(What the task asks)
Using the listing below, set down exactly the lines from the one that contains "Given: Toggle the Auto Key checkbox" through the one that contains "Open the Favorites menu", with no pictures.

(Excerpted data)
+++
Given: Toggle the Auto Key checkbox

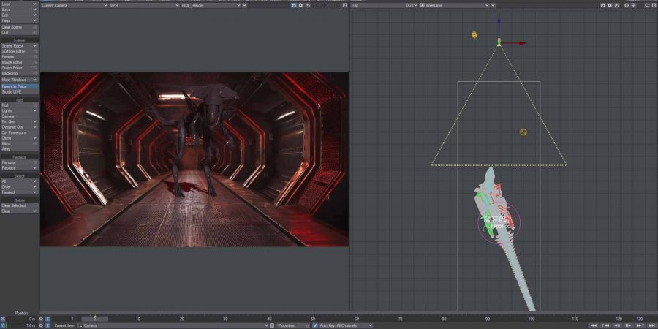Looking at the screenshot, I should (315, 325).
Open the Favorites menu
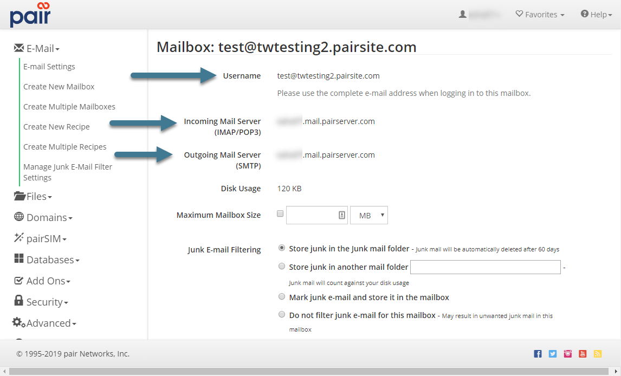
+++
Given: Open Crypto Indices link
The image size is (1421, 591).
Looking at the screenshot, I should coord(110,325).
+++
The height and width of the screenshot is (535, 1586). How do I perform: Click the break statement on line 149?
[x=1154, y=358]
+++
(Task solution)
Given: Toggle the Auto Key checkbox

Looking at the screenshot, I should (315, 325).
Open the Favorites menu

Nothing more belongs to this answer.